La Guardia di Finanza di Vicenza ha sequestrato beni per 2,2 milioni di euro a un ingegnere. L'uomo è accusato di aver orchestrato una frode sul Superbonus 110% creando crediti fiscali fittizi.
Frode sui crediti d'imposta nel Vicentino
Le forze dell'ordine hanno bloccato beni per un valore di 2,2 milioni di euro. Il sequestro è stato effettuato nei confronti di un ingegnere. L'uomo gestiva una ditta individuale. Sono coinvolti anche altri soggetti giuridici. La vicenda riguarda una presunta frode sui crediti d'imposta. Questi erano legati al Superbonus 110%.
I beni colpiti dal provvedimento includono crediti fiscali. Sono state bloccate anche disponibilità finanziarie. Queste si trovavano su conti correnti bancari. Un appartamento situato nel Vicentino è stato anch'esso sequestrato. L'operazione è il risultato di un'indagine approfondita. L'indagine è stata coordinata dalla Procura di Vicenza. Le Fiamme Gialle del Gruppo di Bassano del Grappa hanno condotto le attività.

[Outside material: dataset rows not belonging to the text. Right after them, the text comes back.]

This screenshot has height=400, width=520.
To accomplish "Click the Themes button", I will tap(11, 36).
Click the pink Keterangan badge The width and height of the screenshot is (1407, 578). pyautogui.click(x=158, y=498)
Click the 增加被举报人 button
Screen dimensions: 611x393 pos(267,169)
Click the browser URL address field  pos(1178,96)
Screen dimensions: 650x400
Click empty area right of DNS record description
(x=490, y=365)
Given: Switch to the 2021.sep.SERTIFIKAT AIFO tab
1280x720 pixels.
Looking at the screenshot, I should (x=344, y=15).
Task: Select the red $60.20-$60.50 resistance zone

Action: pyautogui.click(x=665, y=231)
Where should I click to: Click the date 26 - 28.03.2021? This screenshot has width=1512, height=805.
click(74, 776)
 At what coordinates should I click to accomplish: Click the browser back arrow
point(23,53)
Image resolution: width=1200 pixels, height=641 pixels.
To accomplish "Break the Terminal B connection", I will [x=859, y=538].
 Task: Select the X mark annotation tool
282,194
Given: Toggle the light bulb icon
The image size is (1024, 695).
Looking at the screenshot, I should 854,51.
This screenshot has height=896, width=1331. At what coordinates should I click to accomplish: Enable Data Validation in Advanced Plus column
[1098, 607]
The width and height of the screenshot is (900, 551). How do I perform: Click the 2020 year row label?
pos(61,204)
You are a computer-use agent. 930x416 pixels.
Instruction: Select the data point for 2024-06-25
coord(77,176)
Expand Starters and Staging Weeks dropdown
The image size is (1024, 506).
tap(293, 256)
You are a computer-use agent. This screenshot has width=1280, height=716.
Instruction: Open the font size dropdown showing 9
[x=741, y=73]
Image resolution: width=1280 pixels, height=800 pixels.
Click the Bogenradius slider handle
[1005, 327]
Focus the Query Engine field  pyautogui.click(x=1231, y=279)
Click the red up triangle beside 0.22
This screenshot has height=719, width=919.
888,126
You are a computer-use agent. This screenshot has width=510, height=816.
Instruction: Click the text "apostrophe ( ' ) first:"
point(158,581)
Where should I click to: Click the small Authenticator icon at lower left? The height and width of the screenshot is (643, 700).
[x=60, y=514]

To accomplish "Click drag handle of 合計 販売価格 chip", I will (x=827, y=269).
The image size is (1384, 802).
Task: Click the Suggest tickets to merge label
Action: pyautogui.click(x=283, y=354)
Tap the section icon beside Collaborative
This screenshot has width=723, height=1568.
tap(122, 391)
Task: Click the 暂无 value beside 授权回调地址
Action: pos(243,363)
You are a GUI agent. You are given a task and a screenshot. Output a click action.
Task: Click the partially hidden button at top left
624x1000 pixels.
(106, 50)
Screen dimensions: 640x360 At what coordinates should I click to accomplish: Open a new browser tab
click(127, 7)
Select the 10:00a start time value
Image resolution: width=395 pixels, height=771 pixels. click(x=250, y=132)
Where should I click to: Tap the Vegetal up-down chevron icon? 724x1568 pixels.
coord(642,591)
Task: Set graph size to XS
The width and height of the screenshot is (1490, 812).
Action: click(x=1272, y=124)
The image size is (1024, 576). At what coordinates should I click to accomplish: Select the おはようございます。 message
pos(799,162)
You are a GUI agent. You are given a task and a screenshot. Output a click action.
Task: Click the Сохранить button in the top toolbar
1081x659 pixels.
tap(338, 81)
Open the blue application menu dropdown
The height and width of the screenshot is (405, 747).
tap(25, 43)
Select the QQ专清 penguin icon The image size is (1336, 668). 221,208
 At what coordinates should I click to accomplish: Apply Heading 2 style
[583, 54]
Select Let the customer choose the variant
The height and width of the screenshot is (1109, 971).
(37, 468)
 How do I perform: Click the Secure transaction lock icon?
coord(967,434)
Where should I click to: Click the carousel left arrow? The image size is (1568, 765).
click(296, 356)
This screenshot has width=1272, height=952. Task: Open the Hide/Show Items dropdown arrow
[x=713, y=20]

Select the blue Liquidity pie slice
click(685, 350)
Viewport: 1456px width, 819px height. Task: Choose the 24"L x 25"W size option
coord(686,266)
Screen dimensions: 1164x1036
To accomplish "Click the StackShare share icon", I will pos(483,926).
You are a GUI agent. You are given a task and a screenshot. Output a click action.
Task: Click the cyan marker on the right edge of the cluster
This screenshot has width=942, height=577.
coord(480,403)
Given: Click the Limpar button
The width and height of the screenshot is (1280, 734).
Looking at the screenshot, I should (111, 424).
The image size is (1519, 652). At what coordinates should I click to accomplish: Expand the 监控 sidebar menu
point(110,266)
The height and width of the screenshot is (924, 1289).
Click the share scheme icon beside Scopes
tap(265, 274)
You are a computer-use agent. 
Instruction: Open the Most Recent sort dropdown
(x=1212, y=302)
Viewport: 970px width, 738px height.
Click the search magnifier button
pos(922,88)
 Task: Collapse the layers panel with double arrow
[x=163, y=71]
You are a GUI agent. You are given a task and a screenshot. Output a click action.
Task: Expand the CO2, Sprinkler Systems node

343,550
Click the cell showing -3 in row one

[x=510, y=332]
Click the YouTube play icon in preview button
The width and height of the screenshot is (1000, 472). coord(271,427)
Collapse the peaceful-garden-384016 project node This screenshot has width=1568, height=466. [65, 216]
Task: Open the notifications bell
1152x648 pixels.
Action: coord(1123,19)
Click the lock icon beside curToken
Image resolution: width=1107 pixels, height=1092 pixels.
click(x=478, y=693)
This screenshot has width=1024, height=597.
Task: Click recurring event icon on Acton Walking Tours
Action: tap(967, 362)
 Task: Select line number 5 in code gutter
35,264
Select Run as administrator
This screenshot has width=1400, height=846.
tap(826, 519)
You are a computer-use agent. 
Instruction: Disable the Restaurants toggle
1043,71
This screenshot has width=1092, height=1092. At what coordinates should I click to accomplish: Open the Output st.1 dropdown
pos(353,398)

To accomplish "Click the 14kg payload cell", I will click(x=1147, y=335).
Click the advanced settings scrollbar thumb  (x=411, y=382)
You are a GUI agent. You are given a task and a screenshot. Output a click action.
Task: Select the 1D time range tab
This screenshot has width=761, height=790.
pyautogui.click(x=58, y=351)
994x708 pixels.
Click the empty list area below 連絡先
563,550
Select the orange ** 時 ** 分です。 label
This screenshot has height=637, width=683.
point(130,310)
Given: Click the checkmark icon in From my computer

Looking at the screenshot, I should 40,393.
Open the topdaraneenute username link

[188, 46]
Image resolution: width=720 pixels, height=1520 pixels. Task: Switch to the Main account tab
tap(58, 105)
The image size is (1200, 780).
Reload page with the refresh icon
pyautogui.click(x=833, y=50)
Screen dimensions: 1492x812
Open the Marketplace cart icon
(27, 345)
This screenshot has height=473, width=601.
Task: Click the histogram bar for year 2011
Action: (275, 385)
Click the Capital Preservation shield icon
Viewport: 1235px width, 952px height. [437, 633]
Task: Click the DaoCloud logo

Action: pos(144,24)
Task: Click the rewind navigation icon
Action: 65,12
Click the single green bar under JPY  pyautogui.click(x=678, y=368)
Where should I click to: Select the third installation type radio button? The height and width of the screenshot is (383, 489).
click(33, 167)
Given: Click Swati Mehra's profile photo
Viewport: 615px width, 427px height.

Ingegnere denunciato per truffa aggravata
Il professionista è stato denunciato. Le accuse sono di truffa aggravata. Il danno sarebbe stato arrecato allo Stato. Si ipotizza che l'ingegnere non abbia agito da solo. Avrebbe ricevuto la collaborazione di un architetto. Quest'ultimo risulta indagato. Le accuse per l'architetto riguardano false attestazioni. Queste riguardavano le asseverazioni tecniche necessarie. Il meccanismo fraudolento è stato ricostruito.
La truffa si basava sull'emissione di fatture. Queste fatture riguardavano interventi di riqualificazione energetica. Tali interventi, però, non sarebbero mai stati eseguiti. L'emissione di queste fatture generava crediti d'imposta. I crediti venivano accreditati nei cassetti fiscali. I beneficiari erano clienti ignari della frode. L'ingegnere avrebbe falsificato le firme dei committenti. Questo avveniva sui moduli di cessione del credito. Lo scopo era trasferire i crediti a proprio favore. Successivamente, i crediti venivano ceduti a società terze. Ciò permetteva la loro monetizzazione.
Milioni di euro in crediti fiscali fittizi
Il sistema fraudolento avrebbe generato un ingente quantitativo di crediti fiscali. Si stima che siano stati creati oltre 4 milioni di euro in crediti d'imposta fittizi. Il sequestro operato dalle autorità ha riguardato specifici beni. Sono stati bloccati i crediti ancora nella disponibilità degli indagati. Sono stati sequestrati anche quelli delle società cessionarie. L'azione ha colpito anche il profitto illecito derivante dalla vendita di questi crediti. Tale profitto è stato quantificato in oltre un milione di euro.
Le indagini proseguono per accertare l'intera portata della frode. Si cerca di identificare eventuali altri complici. Le autorità ribadiscono l'importanza dei controlli. Questi sono fondamentali per prevenire e contrastare le truffe ai danni dello Stato. Il Superbonus 110% ha rappresentato un incentivo significativo. Tuttavia, ha anche aperto la porta a possibili abusi. Le forze dell'ordine sono impegnate a garantire la legalità.
Domande frequenti sul caso
Cosa è successo a Vicenza riguardo al Superbonus?
La Guardia di Finanza ha sequestrato beni per 2,2 milioni di euro a un ingegnere. È accusato di aver creato crediti fiscali fittizi legati al Superbonus 110% attraverso una frode ai danni dello Stato.
Quali sono le accuse mosse all'ingegnere?
L'ingegnere è stato denunciato per truffa aggravata ai danni dello Stato. Si ipotizza che abbia agito con la complicità di un architetto per false attestazioni.